The funding is provided through NSF’s Coastal Science, Engineering, and Education for Sustainability (SEES) program, which supports interdisciplinary research and education focused on the sustainability of coastal systems according to a recent announcement of 11 grants. 

The project that UD researchers are involved with will examine the physical, ecological and socioeconomic aspects of man-made changes in estuaries, such as construction of shipping channels and hardening shorelines.

This will involve investigating indirect effects and cumulative impacts of these changes on environmental flows and ecosystem services. The researchers define “sustainability” as meeting today’s demands for estuary use while not compromising the needs of future generations.

“We really need to meet a balance between human needs and the ecological requirements of estuaries,” Sommerfield said. “We believe that urban-impacted estuaries can be managed in sustainable ways that provide services to coastal populations while maintaining ecosystem functions.”

The team, which will include several graduate students, will focus on areas where the Delaware, Raritan and Hudson rivers meet the Atlantic Ocean along the coasts of Delaware, New Jersey and New York. These river-estuaries have a long history of human modifications related to urbanization, industry and marine transportation. 

On the socioeconomic side, Parsons and CEOE alumnus Porter Hoagland, now with Woods Hole Oceanographic Institution, will identify the ecosystem services that the estuaries provide. Examples include ship navigation, safe drinking water, storm protection, bird watching, hunting and commercial and recreational fishing.

Using various economic models, the value of such ecosystem services can be given dollar amounts. In a previous Delaware Sea Grant analysis, for example, Parsons estimated the economic value of bird-watching along Delaware Bay.

Then, the social scientists will consider the trade-offs associated with different engineering practices. For example, there is a societal benefit of deepening rivers to allow larger ships through and facilitate trade, Parsons explained. However, removing water-absorbing wetlands can make for increased threats of damage from coastal storms and rising sea levels.
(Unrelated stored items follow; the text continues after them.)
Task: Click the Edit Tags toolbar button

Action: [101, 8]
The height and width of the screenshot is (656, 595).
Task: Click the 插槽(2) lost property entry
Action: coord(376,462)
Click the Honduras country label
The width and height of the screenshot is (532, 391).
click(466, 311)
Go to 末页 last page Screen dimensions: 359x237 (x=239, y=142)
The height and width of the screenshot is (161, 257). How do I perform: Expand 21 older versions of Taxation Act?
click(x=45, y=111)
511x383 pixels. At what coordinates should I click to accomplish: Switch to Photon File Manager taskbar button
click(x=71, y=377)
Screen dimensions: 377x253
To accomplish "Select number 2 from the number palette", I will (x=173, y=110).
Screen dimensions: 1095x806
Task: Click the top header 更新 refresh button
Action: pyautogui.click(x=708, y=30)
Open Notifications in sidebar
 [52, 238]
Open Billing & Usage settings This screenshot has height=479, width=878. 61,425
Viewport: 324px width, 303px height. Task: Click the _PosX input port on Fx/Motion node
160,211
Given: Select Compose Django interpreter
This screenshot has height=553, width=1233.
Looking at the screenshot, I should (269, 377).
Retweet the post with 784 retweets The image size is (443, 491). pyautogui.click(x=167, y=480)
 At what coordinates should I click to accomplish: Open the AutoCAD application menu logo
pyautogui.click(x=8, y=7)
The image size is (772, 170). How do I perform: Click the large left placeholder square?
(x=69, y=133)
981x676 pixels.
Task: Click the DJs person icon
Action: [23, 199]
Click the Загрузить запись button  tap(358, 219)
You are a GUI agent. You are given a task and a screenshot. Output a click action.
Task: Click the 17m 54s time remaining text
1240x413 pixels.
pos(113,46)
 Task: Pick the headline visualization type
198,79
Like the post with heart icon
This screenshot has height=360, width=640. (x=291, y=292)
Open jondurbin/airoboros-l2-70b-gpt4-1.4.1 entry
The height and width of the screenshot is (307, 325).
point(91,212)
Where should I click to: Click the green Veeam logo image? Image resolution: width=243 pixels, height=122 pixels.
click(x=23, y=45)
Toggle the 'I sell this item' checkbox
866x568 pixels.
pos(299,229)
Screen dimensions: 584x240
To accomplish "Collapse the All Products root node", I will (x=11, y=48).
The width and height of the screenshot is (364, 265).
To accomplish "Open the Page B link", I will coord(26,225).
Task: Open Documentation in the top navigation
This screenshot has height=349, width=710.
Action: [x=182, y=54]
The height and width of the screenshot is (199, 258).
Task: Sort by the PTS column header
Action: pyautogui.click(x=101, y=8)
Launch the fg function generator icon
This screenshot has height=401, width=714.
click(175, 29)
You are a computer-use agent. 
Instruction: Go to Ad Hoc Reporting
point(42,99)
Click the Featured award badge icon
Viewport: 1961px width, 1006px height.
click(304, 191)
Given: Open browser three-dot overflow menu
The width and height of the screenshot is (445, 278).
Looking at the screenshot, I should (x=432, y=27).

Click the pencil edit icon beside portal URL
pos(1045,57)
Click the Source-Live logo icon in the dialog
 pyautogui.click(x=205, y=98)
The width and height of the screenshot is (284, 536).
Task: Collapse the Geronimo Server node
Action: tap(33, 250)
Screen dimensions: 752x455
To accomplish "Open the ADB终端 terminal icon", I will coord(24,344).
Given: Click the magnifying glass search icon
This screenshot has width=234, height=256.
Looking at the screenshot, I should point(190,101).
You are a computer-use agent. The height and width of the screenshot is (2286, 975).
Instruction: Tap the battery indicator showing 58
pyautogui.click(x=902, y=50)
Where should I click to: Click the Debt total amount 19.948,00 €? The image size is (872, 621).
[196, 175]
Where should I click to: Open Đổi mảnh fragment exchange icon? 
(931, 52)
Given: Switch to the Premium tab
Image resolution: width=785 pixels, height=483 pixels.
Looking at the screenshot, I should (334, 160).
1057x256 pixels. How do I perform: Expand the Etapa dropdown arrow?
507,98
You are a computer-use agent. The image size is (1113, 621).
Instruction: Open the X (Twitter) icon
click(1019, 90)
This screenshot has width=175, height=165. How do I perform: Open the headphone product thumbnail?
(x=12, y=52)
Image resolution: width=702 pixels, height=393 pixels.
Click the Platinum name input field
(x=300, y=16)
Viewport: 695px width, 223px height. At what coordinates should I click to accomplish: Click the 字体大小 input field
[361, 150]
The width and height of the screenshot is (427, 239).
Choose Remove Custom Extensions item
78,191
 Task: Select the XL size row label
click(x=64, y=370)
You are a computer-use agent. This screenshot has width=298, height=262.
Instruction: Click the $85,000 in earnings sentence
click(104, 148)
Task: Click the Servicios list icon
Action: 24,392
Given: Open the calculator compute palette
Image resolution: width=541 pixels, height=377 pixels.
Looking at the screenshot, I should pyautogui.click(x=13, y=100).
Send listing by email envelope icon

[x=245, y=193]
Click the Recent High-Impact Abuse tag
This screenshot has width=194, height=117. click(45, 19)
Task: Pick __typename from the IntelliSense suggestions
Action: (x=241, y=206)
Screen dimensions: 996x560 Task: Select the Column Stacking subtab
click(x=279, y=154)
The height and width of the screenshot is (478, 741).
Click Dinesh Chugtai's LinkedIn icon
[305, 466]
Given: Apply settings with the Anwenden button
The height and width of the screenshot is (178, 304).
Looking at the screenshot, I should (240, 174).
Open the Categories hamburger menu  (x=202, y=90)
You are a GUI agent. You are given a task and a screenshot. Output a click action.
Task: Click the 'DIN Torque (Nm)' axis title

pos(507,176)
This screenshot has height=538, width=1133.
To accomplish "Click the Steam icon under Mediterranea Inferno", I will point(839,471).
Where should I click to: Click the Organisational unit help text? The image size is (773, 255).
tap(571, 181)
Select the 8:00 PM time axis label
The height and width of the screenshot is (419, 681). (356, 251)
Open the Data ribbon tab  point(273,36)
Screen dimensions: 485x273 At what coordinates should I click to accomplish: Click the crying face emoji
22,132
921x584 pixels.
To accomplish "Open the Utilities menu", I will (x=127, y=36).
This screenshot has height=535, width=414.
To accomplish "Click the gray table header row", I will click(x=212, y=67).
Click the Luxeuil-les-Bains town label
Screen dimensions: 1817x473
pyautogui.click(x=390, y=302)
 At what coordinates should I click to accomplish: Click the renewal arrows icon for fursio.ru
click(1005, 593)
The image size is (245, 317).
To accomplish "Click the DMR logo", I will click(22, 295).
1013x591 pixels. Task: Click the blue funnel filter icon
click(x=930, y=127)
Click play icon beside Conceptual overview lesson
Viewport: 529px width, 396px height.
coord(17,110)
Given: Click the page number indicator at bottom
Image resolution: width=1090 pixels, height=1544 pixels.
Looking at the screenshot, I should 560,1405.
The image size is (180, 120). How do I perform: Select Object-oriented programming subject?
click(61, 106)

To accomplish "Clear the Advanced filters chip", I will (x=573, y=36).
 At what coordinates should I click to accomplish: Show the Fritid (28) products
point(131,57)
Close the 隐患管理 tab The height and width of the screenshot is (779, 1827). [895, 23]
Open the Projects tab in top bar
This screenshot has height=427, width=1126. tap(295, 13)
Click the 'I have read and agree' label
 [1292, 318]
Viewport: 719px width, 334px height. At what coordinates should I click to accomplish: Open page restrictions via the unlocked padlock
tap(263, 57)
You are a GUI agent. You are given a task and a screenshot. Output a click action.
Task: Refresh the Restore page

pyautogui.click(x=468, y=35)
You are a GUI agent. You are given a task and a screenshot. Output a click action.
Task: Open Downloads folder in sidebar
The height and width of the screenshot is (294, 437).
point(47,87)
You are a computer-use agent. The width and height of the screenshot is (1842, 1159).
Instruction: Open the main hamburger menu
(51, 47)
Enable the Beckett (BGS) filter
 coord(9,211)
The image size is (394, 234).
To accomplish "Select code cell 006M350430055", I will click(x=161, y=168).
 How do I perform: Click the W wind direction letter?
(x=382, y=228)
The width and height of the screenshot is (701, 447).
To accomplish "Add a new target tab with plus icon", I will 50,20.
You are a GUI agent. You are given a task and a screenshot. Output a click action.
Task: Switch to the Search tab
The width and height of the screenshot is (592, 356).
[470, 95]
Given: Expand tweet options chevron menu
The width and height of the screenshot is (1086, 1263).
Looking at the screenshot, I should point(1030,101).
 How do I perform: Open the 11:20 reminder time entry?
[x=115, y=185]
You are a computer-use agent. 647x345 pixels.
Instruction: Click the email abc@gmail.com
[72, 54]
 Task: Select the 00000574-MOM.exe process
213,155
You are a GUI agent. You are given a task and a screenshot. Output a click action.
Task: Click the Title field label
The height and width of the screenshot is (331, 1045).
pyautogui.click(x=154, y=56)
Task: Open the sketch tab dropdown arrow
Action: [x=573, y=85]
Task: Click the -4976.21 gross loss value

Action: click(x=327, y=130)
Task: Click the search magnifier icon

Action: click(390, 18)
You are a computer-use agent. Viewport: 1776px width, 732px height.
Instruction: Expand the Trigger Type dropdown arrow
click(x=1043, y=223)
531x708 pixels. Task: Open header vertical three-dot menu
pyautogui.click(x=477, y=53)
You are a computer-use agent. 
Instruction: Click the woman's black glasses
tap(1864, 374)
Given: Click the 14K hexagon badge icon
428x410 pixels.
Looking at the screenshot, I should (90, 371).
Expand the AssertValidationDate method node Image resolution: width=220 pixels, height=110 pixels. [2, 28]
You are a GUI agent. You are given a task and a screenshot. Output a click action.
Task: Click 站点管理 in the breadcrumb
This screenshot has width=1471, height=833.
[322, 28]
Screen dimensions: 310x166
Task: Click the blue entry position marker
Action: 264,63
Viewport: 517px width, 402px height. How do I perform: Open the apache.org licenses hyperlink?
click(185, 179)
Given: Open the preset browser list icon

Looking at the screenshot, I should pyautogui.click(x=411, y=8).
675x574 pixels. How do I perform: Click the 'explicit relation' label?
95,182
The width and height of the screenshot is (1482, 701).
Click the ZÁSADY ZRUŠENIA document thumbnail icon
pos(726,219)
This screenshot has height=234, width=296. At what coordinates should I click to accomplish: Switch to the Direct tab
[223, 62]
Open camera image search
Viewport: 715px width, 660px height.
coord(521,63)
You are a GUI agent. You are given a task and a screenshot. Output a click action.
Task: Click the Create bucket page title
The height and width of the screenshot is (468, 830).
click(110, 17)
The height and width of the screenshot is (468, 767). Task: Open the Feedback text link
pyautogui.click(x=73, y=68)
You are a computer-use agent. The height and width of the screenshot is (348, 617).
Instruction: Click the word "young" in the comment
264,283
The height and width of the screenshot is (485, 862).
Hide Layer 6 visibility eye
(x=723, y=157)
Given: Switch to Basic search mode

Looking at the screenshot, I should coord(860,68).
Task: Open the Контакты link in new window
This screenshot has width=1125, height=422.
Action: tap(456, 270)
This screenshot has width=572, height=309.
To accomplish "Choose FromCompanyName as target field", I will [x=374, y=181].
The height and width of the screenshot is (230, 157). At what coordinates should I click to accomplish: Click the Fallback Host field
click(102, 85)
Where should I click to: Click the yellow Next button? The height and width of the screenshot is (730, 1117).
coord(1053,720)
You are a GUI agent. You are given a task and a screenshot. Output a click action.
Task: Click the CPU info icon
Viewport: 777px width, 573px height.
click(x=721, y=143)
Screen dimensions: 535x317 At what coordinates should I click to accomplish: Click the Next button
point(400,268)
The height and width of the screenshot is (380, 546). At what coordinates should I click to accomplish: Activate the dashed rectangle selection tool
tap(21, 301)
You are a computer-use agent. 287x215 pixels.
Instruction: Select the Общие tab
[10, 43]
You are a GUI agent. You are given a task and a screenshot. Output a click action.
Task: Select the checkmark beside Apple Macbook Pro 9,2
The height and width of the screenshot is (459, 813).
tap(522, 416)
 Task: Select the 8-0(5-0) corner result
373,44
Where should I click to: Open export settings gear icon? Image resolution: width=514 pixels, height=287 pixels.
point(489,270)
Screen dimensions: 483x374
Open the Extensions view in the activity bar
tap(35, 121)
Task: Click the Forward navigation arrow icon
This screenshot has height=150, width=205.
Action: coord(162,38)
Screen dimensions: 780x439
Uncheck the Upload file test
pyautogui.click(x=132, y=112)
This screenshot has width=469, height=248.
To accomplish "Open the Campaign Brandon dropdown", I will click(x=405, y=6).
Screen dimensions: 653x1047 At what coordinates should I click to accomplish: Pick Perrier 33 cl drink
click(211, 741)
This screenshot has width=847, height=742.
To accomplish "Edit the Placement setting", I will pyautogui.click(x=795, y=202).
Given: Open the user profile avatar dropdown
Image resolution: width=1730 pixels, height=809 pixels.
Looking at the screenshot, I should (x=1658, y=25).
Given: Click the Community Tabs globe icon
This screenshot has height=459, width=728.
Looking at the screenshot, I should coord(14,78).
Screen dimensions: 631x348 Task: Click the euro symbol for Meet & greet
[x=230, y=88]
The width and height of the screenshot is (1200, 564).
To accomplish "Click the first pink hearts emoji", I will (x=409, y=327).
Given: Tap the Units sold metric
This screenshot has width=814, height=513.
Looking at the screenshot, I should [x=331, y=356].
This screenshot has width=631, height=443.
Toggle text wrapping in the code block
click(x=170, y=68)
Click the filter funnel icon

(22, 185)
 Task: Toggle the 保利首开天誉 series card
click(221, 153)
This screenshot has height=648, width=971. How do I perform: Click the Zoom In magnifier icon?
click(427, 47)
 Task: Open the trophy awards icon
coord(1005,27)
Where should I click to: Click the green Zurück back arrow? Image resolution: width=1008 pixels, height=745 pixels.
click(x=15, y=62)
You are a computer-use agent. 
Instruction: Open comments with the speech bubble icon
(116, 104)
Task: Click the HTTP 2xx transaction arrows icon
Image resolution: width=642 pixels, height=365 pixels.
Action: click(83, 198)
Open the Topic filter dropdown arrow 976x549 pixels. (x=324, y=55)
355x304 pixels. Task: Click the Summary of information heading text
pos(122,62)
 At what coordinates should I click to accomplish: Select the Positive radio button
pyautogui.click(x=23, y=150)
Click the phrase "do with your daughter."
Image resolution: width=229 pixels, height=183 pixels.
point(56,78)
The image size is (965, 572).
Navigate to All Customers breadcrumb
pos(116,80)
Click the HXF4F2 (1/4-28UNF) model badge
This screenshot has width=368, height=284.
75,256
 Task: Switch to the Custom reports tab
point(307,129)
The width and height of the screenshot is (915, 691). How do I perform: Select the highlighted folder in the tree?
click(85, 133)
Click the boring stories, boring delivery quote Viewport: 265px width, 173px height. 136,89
“Economics is about finding balance between competing uses for resources,” Parsons said. “We’re trying to understand the tradeoffs and find that balance in this project.”

From the environmental perspective, Sommerfield and other coastal oceanographers on the team will look at the physical changes that have taken place in the estuaries and wetland coasts from the middle 1800s to present. Removing mud to deepen channels alters the way water and sediment flow, in turn changing the estuary size and shape — or morphology — further.

How past modifications impact present-day conditions will be addressed using a combination of historical bathymetric data, numerical modeling of estuarine processes, and observational studies of water and sediment transport. 

“We’re investigating incremental effects that usually go unnoticed but which on the long term have cumulative impacts on how estuaries function,” Sommerfield said. 

For Sommerfield, the project builds on years of estuarine research supported by Delaware Sea Grant. In partnering with social scientists, the team will form a picture of human-environment interactions in the past and how management decisions may affect the future. The researchers intend to work with policy professional at local, regional and federal levels. 

“The science and policy team members are all working together closely on the same problem  sustainable urban estuaries  but from different perspectives and using different research approaches,” Sommerfield said.